All that said…why is compassion fatigue such a bad thing? I mean…it makes sense that it would happen, right? Can’t you just work through it? Unfortunately, it’s not only that you have compassion fatigue…it’s how that fatigue affects your parenting of the child. Your parenting tends to become more reactive (simply responding to problems rather than to a child’s emotional state), and your attention gets pulled towards the most negative aspects of the child.

So, what are some signs that you may be struggling with compassion fatigue?

  • Feeling defensive and being more guarded to protect yourself from rejection
  • Feeling burned out, chronically overwhelmed, or fatigued
  • Being aware that you’re meeting your child’s practical needs, but that it’s hard to feel any real pleasure in parenting
  • Feeling very caught-up with your child’s behavior rather than the underlying reason for the behavior
  • Having a tendency to be reactive rather than proactive in approaching your child
  • Finding it hard to think about different ways of being with your child – feeling very “stuck” with one way of doing things, or one preferred outcome, and finding it hard to keep an open mind
  • Feeling very sensitive to rejection from your child
  • Being irritable with your significant other or other family members
  • Becoming isolated from your friends and family
  • Feeling cynical about your situation and/or the help being offered by your support network
  • Finding it hard to tap into feelings of compassion or nurture toward your child, and then feeling guilty about this
  • Feeling “shut down”

And now after identifying compassion fatigue, what can you do about it if you have it…or what can you do to try to avoid it?
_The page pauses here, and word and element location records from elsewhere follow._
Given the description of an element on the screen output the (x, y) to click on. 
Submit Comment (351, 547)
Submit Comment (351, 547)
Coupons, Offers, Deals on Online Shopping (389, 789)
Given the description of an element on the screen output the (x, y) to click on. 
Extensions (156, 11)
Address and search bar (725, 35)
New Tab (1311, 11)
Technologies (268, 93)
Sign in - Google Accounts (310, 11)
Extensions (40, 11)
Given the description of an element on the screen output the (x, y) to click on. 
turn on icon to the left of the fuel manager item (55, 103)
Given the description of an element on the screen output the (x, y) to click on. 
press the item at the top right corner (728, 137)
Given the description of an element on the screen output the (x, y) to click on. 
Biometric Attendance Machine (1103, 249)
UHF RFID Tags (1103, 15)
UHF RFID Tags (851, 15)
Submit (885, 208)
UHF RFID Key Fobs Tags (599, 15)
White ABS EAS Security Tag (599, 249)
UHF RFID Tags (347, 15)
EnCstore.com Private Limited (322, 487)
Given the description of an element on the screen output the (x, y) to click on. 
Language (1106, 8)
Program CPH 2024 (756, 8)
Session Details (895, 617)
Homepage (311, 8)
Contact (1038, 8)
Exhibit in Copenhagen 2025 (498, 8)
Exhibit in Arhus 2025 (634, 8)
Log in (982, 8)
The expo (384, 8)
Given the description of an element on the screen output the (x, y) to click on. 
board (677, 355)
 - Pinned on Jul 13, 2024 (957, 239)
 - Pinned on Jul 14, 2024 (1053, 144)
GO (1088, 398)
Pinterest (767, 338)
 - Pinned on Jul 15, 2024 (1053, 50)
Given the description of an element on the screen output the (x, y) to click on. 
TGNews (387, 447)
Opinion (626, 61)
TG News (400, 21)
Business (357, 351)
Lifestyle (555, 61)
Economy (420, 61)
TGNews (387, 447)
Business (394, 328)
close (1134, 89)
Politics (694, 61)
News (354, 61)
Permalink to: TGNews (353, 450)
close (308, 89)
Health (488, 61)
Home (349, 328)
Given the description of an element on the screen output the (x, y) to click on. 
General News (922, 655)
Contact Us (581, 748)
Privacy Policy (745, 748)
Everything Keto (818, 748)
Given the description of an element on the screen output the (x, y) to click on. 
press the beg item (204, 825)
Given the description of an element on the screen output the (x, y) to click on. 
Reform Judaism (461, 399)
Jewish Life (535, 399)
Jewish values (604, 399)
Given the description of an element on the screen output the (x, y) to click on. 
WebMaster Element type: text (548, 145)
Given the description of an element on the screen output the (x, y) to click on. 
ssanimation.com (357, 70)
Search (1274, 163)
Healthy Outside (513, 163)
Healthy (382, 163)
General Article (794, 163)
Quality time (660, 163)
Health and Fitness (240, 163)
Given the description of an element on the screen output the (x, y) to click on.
First of all, learn what your vulnerable spots are in your parenting game (like through your ACES score, for instance) and understand your history, values, and beliefs. This can reduce the chance of you becoming defensive and reactive with your child. If you experience feelings of fear, anger, discouragement, and shame, try to take some time to process where these feelings might be coming from. If you’re still struggling to figure out where it’s coming from, work with a therapist familiar with attachment and trauma who can provide the space for you to do this.

Be aware of the messages your amygdala is sending you! This system in your brain is tuned-in to threat, which can of course be useful, but can also lead us to mis-read our child’s intentions; sending us into fight, flight or freeze mode…which, I probably don’t have to tell you, does not make for great parenting.

Try to tap in to the progress your child has made and not just at the minutia of a specific moment. Pull back and look “big picture” to try to get in tune with the empathy you desire to have for the child.

And lastly, this is going to sound really trite, but the answer is what the answer is…self-care. I know, I know…it’s “the thing” right now, isn’t it? But it’s definitely something that helps take care of compassion fatigue. So…self-care can mean a lot of different things, and as a foster parent, you have to look at what you need to best care for yourself, and/or give yourself a break. It might mean daily exercise…I find that if I can get 30 to 60 minutes of exercise each day, I feel like a different person. I don’t mean it has to be heavy-duty cardio, but sometimes just some fresh air and walk around the block does wonders. It might mean getting a massage; it might mean seeing a therapist; it might mean a coffee date with a friend once a week; it might mean connecting with other foster parents…or whatever it is for you (and honestly it may be multiple things). That’s what you need to do to help combat compassion fatigue.

Foster care is hard enough as it is, without being weighed down with this additional fatigue. It weighs on you emotionally and physically, as every foster parent knows…we don’t have time for that. Ever.